〜FINAL FANTASY8 TALES vol.8.5〜

【心の在処 〜前編〜】

 

 「いいか?スコールを狙撃したヤツを絶対引っ捕らえて、俺の元に連れてくるんだ!」
数人の男達の前で、エスタ大統領ラグナ・レウァールは狂暴な気分のままそう叫んだ。
 つい数時間前、自分の最愛の息子であるスコール・レオンハートを狙撃した人間がいたのだ。そして現在、凶弾に倒れたスコールは生死の境をさまよいながら、手術に耐えていた。
 ラグナは気が狂いそうなくらい荒れていた。
 スコールを狙撃した人物が目前にいたら確実にその息の根を止めてしまいたいくらい、心は荒れ狂っていた。
 ひょんなことから自分に息子がいることを知ったラグナは、心の底からそれを喜び、すでに他界してしまった妻へ、大事な忘れ形見を残していってくれたことに心から感謝していたのだ。
 そんな大事な人間を生死の境をさまようくらい傷つけられて激怒しない人間はいないだろう。
 いつもは陽気で飄々としている人物だけに、憎悪をたたえて冷たい光を放つ碧翠の双眸を見た周囲の人々はラグナの怒りの深さを感じていた。

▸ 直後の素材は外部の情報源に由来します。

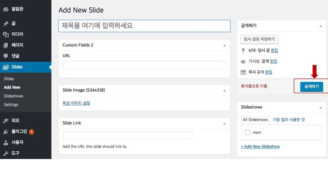Collapse the Custom Fields 2 panel

coord(224,45)
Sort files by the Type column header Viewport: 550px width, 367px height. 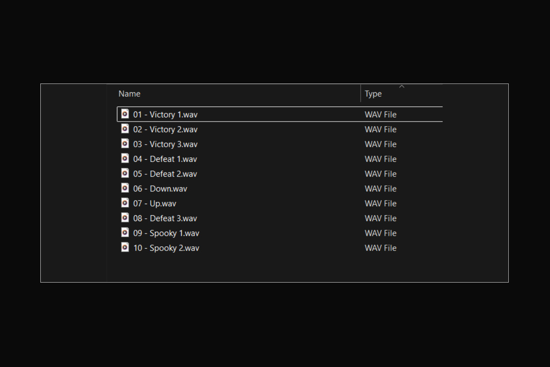click(373, 94)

 ラグナが命じてから数時間後、狙撃者はあっさり捕らえられた。
 自分の前に連れてこられた犯人の男を一瞥したラグナは、沈黙したままその傍らまで歩み寄った。そして、次の瞬間、拳を振り上げて思い切り情け容赦のない一発を男の左頬に打ち込んだ。
 その一撃はかなり強く、男の身体が後方に吹っ飛ばされた。
「閣下!?」
予想外の行動に出たラグナに周囲は戸惑い叫ぶ。
 ラグナはすっと目を眇めてそんな人々を一通り見回し、自分を見つめる視線に含まれる恐れの色を感じとった。それでもラグナは無言のまま男に近づき、さらに2発3発と拳をたたき込む。
「閣下はこの者を殺しておしまいになるつもりですか!」
目前で繰り広げられる暴行に絶えきれなかった者が必死にそう叫ぶ。
 ラグナはそれを見事に黙殺し、横倒しになっている男の脇腹にけりを入れる。
 男は最初の一撃で昏倒してしまっているらしく、無防備にラグナの暴行を受けていた。
「おやめください!!」
誰かがそう叫んだが、ラグナの激情はとどまることを知らなかった。

 結局、数人に取り押さえられるまで、ラグナは男に暴行を加え続けたのだった。

 「どうしてあんなになるまで、あの男を痛めつけたのだね?いつものラグナ君らしくないな」
大統領筆頭補佐官キロス・シーゲルはラグナにお茶を勧めながらそう切りだした。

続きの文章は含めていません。